__Input records__:

--- START ---

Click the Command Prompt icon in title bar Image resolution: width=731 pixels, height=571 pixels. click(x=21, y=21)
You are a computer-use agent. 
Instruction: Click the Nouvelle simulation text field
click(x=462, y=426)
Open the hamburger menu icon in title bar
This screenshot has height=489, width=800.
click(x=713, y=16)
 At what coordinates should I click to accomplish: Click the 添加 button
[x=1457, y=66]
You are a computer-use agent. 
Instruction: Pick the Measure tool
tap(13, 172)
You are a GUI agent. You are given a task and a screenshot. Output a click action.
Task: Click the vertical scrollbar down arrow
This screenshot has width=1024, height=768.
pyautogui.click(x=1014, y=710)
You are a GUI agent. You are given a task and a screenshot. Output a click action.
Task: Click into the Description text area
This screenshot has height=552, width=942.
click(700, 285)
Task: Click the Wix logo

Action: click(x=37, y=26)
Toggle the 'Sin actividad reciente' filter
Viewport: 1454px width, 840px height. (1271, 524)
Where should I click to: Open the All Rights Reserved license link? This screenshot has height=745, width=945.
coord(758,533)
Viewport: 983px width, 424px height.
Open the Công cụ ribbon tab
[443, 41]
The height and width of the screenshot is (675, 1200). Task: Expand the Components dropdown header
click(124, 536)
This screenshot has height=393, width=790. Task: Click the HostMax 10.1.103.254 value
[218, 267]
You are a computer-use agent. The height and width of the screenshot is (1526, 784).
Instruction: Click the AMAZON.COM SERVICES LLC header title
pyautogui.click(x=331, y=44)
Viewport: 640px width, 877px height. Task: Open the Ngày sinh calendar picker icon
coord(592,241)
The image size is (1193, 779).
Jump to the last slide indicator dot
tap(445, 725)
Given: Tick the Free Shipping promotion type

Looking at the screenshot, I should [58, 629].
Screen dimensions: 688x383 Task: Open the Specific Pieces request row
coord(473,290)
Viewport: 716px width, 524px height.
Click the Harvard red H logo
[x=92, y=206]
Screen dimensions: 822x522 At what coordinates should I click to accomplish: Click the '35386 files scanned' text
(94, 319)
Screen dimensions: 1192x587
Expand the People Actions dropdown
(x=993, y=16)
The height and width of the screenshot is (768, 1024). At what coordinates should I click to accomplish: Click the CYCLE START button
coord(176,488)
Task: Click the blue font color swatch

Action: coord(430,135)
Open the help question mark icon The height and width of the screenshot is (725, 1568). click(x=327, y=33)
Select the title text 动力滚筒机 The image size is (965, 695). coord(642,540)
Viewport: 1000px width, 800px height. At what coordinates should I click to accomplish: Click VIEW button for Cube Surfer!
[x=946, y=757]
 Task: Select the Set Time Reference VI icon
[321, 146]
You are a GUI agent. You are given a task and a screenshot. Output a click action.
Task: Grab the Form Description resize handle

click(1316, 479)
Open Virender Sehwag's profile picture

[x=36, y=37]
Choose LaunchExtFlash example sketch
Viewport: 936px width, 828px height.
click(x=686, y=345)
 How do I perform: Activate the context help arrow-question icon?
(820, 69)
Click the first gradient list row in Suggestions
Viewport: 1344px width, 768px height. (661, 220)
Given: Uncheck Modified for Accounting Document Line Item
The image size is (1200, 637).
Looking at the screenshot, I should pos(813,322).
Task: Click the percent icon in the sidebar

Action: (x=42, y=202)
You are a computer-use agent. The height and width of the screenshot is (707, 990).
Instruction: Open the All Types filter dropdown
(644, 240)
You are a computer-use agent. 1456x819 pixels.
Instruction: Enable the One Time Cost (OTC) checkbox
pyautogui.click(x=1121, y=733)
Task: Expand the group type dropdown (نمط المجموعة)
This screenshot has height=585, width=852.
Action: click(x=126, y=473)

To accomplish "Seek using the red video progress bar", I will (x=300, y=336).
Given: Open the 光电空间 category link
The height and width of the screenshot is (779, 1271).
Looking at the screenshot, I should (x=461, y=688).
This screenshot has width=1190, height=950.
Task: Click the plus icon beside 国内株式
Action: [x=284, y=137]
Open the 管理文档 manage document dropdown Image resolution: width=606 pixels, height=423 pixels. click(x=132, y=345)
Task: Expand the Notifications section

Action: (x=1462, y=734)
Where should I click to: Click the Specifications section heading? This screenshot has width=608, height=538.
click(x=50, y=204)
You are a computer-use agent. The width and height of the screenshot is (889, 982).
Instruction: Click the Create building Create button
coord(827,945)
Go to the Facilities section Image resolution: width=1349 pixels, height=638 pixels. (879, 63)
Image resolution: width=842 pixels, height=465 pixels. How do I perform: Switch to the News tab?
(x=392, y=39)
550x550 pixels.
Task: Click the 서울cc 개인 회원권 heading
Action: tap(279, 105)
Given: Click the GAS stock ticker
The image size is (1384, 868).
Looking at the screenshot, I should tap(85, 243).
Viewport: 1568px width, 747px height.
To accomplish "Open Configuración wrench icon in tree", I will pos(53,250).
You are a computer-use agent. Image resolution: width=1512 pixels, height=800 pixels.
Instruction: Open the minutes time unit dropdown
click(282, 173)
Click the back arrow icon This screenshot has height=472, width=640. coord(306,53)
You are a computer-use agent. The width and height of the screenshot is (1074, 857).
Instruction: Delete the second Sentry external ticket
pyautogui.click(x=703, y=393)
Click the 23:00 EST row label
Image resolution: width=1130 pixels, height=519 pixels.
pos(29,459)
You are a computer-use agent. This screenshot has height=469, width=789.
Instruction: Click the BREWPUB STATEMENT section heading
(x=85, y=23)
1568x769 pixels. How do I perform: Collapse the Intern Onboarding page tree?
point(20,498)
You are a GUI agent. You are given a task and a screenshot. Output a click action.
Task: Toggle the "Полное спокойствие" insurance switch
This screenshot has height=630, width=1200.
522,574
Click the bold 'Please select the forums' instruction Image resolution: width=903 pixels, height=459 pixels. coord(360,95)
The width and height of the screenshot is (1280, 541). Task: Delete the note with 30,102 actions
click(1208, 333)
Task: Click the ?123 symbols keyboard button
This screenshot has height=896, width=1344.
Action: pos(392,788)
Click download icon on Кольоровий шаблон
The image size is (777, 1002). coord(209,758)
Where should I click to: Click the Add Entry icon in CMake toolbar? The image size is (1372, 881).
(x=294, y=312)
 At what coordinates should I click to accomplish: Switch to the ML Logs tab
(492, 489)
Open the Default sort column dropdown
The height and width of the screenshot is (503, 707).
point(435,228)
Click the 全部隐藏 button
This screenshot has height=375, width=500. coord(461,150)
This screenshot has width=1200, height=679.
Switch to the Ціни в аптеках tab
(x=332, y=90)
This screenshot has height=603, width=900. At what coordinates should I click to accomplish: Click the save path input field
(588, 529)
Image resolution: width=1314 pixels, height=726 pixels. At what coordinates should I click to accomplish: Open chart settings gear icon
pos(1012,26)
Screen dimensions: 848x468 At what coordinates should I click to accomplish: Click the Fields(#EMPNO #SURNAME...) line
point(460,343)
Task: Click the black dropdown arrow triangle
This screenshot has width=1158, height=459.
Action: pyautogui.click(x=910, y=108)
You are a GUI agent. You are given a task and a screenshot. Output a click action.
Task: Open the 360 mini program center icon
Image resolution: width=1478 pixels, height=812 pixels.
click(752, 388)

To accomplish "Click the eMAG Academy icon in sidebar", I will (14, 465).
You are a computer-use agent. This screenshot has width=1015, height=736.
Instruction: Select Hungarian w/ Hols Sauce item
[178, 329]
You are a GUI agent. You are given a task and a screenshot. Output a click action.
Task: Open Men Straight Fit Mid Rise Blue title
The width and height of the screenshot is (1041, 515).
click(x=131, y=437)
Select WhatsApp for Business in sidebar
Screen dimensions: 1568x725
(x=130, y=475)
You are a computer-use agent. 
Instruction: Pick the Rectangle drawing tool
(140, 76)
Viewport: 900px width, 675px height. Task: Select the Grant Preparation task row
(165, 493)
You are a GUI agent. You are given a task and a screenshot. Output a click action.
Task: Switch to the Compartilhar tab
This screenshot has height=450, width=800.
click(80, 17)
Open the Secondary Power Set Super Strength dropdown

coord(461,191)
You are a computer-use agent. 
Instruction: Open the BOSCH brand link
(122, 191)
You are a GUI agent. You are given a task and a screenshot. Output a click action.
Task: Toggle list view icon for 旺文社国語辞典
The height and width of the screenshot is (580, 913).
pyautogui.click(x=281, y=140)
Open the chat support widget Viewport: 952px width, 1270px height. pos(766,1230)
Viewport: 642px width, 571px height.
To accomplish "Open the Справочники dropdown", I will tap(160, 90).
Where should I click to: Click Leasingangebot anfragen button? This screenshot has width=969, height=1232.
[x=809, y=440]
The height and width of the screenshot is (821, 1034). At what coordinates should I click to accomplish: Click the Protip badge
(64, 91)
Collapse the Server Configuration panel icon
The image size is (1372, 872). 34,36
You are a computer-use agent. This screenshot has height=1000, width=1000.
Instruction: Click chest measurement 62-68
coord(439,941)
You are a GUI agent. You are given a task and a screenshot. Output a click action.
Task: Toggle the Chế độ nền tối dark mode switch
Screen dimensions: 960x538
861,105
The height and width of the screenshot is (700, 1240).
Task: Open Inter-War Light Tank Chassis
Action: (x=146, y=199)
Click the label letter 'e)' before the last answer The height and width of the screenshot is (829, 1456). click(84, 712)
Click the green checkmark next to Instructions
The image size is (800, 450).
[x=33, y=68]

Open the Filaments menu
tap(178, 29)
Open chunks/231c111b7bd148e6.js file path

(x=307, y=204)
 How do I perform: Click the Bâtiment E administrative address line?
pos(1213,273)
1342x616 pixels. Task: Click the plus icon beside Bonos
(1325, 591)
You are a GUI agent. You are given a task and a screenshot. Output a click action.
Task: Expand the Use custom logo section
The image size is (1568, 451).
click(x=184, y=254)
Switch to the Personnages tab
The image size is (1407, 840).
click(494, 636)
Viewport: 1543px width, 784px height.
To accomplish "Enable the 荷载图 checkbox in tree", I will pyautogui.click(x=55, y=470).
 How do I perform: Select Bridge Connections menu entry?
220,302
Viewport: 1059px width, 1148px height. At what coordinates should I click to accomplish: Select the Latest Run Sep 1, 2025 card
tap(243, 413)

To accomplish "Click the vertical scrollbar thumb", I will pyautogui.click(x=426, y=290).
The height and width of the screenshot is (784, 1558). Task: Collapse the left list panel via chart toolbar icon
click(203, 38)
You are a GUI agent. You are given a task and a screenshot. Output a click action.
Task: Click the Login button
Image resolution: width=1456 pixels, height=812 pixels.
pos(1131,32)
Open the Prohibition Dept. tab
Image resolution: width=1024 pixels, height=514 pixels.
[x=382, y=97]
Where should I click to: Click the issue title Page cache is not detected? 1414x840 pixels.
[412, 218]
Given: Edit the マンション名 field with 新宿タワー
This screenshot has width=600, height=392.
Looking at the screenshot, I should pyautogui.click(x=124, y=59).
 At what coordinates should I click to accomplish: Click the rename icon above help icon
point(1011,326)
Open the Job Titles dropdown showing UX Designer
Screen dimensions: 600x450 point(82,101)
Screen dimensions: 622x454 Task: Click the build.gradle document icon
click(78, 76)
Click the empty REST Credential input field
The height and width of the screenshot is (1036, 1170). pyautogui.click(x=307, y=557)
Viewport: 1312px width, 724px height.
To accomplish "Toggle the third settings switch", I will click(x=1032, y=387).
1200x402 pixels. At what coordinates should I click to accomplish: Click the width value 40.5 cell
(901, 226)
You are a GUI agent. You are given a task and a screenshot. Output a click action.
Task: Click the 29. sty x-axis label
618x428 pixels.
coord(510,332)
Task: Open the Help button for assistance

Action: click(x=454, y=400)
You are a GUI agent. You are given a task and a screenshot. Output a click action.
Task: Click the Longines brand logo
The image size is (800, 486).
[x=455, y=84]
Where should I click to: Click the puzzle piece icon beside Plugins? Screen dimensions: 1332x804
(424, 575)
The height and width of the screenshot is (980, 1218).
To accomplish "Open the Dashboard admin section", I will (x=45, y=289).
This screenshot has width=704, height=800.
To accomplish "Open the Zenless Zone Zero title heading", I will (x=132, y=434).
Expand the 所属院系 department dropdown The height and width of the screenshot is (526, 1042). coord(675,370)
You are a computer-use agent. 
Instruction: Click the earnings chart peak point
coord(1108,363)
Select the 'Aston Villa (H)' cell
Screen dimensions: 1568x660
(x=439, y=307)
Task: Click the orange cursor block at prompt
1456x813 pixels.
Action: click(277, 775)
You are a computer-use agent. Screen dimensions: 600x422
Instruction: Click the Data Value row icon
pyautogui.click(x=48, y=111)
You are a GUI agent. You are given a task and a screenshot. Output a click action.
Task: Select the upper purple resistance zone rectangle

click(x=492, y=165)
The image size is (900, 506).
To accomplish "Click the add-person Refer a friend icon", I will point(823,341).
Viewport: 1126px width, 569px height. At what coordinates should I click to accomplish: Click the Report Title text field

--- END ---

__Exercise objective__:
Look back at the entries above and repeat, unchanged, every line from the line holding "Instruction: Delete the" through the line holding "Click the bold".

__Exercise result__:
Instruction: Delete the second Sentry external ticket
pyautogui.click(x=703, y=393)
Click the 23:00 EST row label
Image resolution: width=1130 pixels, height=519 pixels.
pos(29,459)
You are a computer-use agent. This screenshot has height=469, width=789.
Instruction: Click the BREWPUB STATEMENT section heading
(x=85, y=23)
1568x769 pixels. How do I perform: Collapse the Intern Onboarding page tree?
point(20,498)
You are a GUI agent. You are given a task and a screenshot. Output a click action.
Task: Toggle the "Полное спокойствие" insurance switch
This screenshot has height=630, width=1200.
522,574
Click the bold 'Please select the forums' instruction Image resolution: width=903 pixels, height=459 pixels. coord(360,95)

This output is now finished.